Cette proposition reste cohérente car il propose également d’augmenter la sphère d’influence Tunisienne en Afrique. Afin de mieux jouer ce rôle de médiateur, surement.

- Dans un mauvais jour:

* Le pluralisme - où est le favori?

L’absence du favori aux élections présidentielles, Nabil Karoui, n’est pas passée inaperçue. Jusqu’aux derniers moments, son équipe de campagne essayait de trouver des solutions avec la justice, qui le détient de manière préventive malgré le gel de ses avoirs et son interdiction de voyage:

Enregistrement des réponses? Non.

Passage par Skype? Non.

Liberté escorté le temps du déba? Non.

Présidentiable en prison et toujours sans aucune condamnation à son actif, la justice a refusé au leader des sondages de confronter ses concurrents.

* Moncef Marzouki - fatigué

Dans son style, Marzouki a bien entamé les hostilités. Notamment, en rappelant son mandat présidentiel et son expérience assez régulièrement pour ensuite présenter des positions claires sur ses combats: l’évasion fiscale, les corrompus et l’économie parallèle, mais aussi un débat national sur le changement climatique.
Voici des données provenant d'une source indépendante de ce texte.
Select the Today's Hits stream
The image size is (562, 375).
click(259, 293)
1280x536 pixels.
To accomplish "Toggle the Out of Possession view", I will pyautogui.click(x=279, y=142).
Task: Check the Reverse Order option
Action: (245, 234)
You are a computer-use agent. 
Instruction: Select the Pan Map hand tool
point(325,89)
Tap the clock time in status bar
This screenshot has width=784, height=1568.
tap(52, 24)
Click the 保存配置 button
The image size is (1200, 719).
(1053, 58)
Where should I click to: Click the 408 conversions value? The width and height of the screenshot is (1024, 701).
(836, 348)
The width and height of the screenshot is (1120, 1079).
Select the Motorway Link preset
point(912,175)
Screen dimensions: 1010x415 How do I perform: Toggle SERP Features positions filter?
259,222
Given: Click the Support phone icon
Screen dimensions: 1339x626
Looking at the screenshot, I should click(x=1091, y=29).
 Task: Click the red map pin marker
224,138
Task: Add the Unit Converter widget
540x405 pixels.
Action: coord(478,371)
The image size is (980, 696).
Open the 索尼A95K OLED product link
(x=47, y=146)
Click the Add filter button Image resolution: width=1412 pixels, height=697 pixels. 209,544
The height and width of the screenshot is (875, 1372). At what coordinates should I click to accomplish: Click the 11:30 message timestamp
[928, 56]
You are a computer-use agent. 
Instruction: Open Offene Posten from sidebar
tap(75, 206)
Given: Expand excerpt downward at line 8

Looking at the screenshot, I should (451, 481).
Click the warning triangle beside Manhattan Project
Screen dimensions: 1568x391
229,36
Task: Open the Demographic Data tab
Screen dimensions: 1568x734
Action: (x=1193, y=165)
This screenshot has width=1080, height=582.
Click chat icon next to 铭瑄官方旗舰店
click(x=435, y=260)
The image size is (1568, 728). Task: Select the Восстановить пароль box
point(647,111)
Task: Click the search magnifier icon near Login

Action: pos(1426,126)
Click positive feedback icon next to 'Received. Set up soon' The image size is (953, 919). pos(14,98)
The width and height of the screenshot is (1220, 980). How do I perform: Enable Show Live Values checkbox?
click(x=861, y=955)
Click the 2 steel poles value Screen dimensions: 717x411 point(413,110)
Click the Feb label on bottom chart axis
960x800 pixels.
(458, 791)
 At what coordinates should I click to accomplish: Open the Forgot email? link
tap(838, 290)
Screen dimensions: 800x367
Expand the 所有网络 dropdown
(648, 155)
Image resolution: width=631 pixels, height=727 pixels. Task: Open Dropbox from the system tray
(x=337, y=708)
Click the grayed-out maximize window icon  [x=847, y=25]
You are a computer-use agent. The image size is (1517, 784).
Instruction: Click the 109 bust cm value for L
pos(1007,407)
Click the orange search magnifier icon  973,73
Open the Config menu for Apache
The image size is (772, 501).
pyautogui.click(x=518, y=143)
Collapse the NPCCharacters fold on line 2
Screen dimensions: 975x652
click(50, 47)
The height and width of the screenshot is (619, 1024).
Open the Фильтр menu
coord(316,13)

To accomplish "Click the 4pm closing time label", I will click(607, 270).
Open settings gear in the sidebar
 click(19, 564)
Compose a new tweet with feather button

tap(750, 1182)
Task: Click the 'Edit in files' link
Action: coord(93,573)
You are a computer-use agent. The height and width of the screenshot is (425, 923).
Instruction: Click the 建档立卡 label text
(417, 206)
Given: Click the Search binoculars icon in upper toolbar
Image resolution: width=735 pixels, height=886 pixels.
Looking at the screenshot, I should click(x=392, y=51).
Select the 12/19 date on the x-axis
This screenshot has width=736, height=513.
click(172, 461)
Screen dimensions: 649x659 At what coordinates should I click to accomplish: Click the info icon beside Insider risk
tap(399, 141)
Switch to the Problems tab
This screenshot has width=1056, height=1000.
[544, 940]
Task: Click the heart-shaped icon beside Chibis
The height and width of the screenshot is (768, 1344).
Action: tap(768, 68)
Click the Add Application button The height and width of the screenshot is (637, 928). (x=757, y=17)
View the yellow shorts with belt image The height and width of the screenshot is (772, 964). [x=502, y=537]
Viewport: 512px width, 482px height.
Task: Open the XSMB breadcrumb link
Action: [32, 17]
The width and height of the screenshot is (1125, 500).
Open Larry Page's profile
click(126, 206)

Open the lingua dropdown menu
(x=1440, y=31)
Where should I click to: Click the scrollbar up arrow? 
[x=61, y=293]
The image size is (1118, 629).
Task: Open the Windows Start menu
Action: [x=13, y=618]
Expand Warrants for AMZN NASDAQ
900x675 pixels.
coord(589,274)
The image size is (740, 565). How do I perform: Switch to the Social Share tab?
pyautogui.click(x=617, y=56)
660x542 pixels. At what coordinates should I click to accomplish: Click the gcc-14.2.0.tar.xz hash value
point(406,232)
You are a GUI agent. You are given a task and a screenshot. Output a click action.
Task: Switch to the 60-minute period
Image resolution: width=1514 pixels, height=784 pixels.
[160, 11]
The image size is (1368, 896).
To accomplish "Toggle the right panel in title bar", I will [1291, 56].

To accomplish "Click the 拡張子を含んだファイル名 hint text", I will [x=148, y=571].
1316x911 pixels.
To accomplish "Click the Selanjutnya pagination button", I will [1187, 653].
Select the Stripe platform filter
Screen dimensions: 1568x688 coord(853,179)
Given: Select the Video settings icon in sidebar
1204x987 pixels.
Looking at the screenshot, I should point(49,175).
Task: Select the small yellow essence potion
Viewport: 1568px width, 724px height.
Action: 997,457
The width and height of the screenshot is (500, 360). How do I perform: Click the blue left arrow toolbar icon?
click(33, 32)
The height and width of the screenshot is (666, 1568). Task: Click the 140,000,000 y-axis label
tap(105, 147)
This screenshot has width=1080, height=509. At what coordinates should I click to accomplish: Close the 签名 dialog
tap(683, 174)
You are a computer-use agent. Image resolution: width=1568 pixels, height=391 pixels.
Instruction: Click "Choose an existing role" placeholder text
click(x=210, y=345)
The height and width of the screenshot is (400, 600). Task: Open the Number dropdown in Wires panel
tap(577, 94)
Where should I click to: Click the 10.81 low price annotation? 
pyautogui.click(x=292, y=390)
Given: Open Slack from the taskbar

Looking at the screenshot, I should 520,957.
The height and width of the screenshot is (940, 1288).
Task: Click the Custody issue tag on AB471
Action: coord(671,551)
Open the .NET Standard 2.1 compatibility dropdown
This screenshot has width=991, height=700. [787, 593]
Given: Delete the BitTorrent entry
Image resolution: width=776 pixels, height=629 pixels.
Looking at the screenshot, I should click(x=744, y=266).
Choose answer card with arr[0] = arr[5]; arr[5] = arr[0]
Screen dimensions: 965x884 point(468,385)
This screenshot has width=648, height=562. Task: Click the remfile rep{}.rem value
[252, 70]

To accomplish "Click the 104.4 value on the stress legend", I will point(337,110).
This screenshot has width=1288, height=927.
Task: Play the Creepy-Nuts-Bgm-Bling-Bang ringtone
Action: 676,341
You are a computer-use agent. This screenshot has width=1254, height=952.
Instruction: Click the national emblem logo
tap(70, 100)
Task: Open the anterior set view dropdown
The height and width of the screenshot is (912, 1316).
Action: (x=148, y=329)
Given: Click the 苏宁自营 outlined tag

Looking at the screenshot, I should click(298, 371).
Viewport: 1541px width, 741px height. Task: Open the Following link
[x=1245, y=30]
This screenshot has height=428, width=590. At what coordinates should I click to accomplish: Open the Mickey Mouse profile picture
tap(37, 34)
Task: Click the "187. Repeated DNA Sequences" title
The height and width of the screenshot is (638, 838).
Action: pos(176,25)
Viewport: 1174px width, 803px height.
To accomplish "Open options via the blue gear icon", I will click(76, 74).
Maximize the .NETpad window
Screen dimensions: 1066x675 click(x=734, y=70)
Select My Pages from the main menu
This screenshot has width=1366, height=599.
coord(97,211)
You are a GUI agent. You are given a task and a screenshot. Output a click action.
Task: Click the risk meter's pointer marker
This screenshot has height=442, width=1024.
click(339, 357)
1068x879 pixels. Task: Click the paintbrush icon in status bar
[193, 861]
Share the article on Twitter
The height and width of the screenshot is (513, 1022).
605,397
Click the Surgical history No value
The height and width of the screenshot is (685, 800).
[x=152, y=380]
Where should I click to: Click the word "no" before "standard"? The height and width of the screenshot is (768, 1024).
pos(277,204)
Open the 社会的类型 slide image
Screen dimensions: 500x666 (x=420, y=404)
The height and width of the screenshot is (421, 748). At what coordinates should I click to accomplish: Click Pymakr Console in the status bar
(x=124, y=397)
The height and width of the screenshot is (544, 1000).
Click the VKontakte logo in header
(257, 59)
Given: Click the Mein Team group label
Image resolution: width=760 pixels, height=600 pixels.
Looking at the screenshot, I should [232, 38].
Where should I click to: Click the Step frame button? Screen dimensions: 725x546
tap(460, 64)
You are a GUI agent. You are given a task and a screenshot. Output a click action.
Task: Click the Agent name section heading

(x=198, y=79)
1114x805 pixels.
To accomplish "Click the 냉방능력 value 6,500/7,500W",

Sur le plan international, l’ancien président continue d’innover dans son ambition irréaliste: il propose de s’opposer à Trump par le biais de la nomination de la Tunisie au conseil de sécurité.

Mais c’est aussi et surtout sur la méthode, que Marzouki a péché par un manque de charisme et un énervement habituel qui s’est étendu à mesure que le débat avançait.. D’ailleurs, c’est le seul candidat où l’on pouvait percevoir, vers la fin, une sorte d’épuisement physique.

L’expérience s’est confronté a un souci majeur: l’âge.

* Neji Jalloul - limité:

L’ancien Ministre de l’Education semblait avoir préparé deux sujets: l’énergie et la culture, et cela se manifestait par sa volonté d’y trouver un lien sur chaque thématique.

Et quand on le sort de cette zone de confort, Neji Jalloul propose au pire l’impossible et au mieux l’irréaliste: dans la première catégorie, la démilitarisation des frontières malgré le contexte sécuritaire en Libye et en Algérie et dans la deuxième le renforcement du poids de la Tunisie dans les affaires internes Libyennes pour se substituer à la France.

* Omar Mansour - hors-sujet

Malgré son CV impressionnant, l’ancien gouverneur de Tunis et ancien ministre de la Justice n’a pas apporté la moindre réponse aux questions qu’on lui a posé. Il n’a utilisé l’entièreté son temps à aucune reprise durant tout le débat et n’a proposé que des explications théoriques limitées, des concepts généraux liés à ses questions. Intimidé par le casting qui l’entoure? Peut-être. Mais en tout cas, il a bien fait rigoler une grande majorité des internautes!